### [Provided text]
-------------------------

Maternity services - Cheque book system must be reformed

ANY doubts about the two-tier quality of the Irish health service are swiftly dispelled by today’s analysis of the highly revealing Irish Examiner/Lansdowne Market Research survey of maternity services in the Republic.

Maternity services - Cheque book system must be reformed

As is patently clear from the results, low income mothers are 12 times more likely than their better-off counterparts to be discharged from hospital within 24 hours of giving birth.

Further defining the skewed nature of this country’s health service, the research puts a spotlight on a scenario whereby well-off mothers, who can afford to pay for private maternity care, receive more ultrasound scans during pregnancy, have more Caesarean sections and are subject to fewer emergency interventions during delivery.

These are some of the intriguing findings of the first in-depth probe into the level of services available for pregnant mothers. Not surprisingly, this varies significantly up and down the country, depending on where people live, what social class they come from and, in particular, how well off they are. In an intriguing result, it appears that expectant mothers right across the social spectrum are increasingly likely to opt for a Caesarean birth, purely for non-medical reasons.

Confirming a widely held perception, this trend suggests that more Irish women are becoming ‘too posh to push’ because they regard a Caesarian as more convenient for a variety of reasons than the prospect of having to go through a vaginal birth.

Nonetheless, the right of women to choose whatever form of delivery they want is strongly defended by leading expert Professor Fergal Malone of the Royal College of Surgeons of Ireland. As he points out in a revealing interview, today’s woman is informed, educated and well able to make up her own mind.

Among other insights into trends, we learn that women in Leinster, outside of Dublin, travel the farthest to hospital, while those living in the capital have the shortest hospitals stays.

Women in the Connacht-Ulster area have the most C-sections, while those in Munster are most likely to opt for private care. The reasons for these regional differences have yet to emerge.

Interestingly, a marked divergence was found between Irish and non-national women in their use of maternity services. In the same hospital, for instance, non-nationals are twice as likely as Irish women to go through childbirth without seeking pain relief. Further contrasting with Irish women, they generally opt for a midwife rather than a consultant during labour and delivery.

The seminal importance of the Irish Examiner/Lansdowne survey, is in raising deeply significant questions about inequality of maternity services from one region to the next. Peeling back the layers of Ireland’s cheque book health regime, it highlights profound difference between the quality of private and public maternity services.

Above all, it highlights the need for reform of a health service riddled by social and economic divisions where the level of care fluctuates steeply according to a person’s financial status.

-------------------------

### [Problem description]
Please repeat the passage of the maternity services editorial word for word, from "Above all, it" up to and including "person’s financial status.".

### [Dataset]
-------------------------

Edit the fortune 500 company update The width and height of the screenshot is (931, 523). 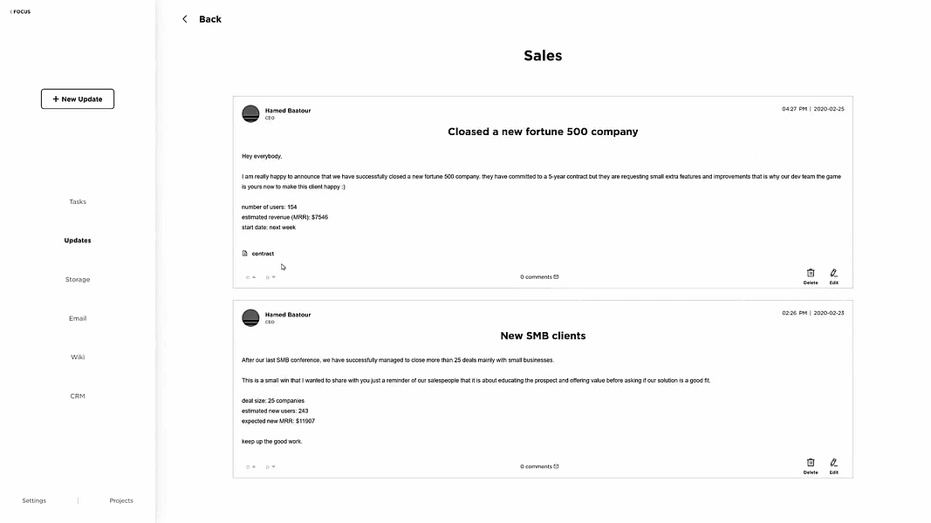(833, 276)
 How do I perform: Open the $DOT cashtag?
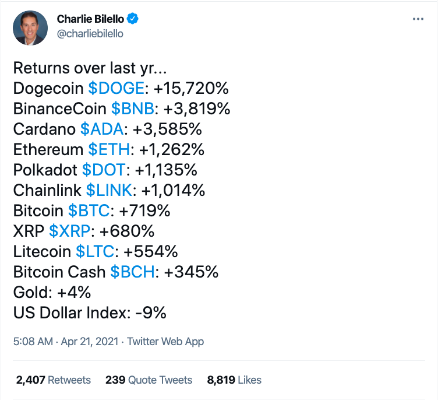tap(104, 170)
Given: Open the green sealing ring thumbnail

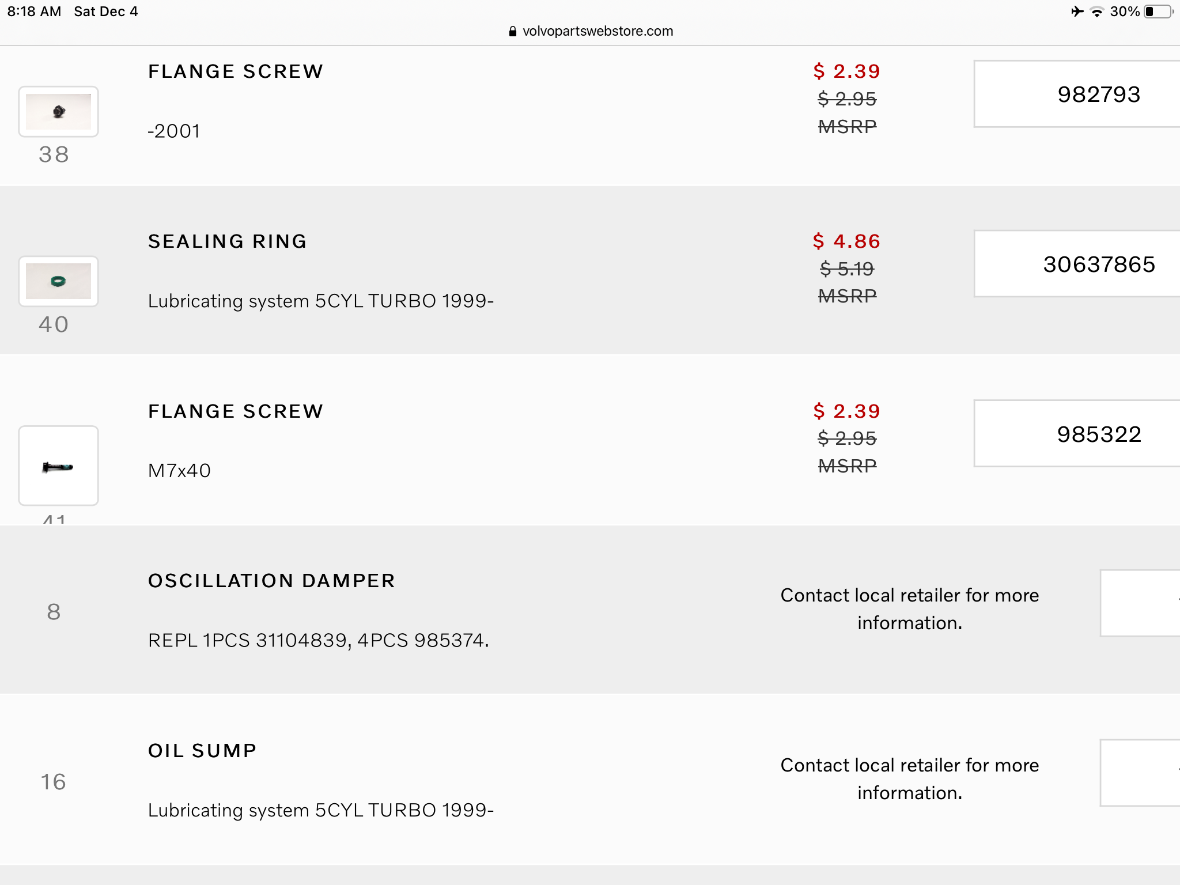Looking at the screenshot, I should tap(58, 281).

-------------------------

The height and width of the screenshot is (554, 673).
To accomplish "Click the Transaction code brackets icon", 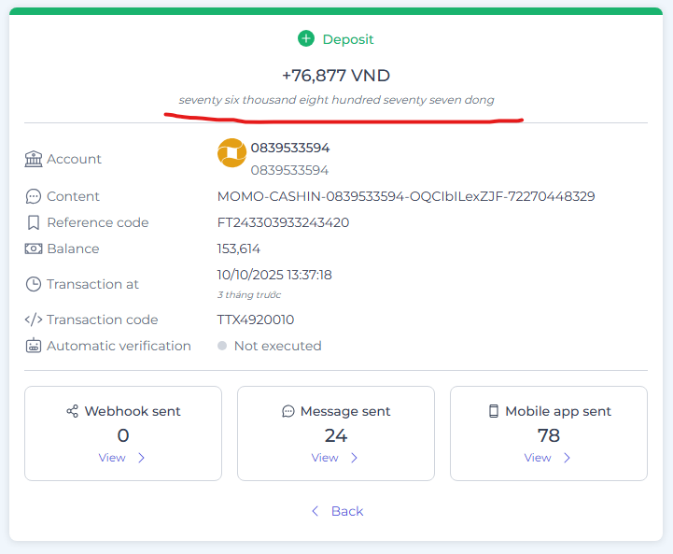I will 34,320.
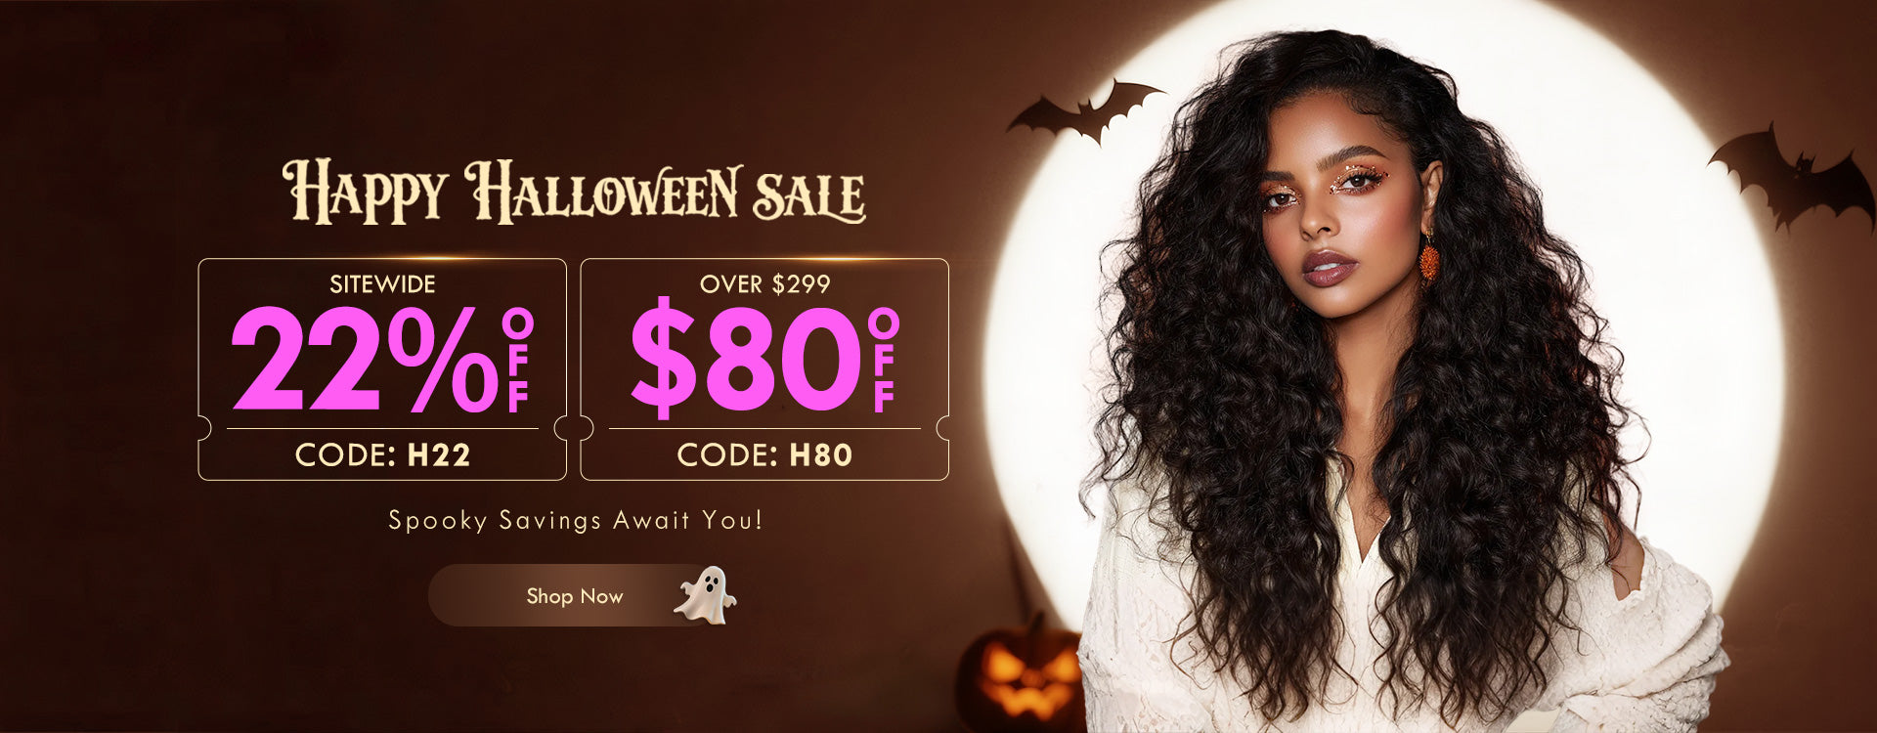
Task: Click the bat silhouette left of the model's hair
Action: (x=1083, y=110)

-------------------------

### [Answer space]
Above all, it highlights the need for reform of a health service riddled by social and economic divisions where the level of care fluctuates steeply according to a person’s financial status.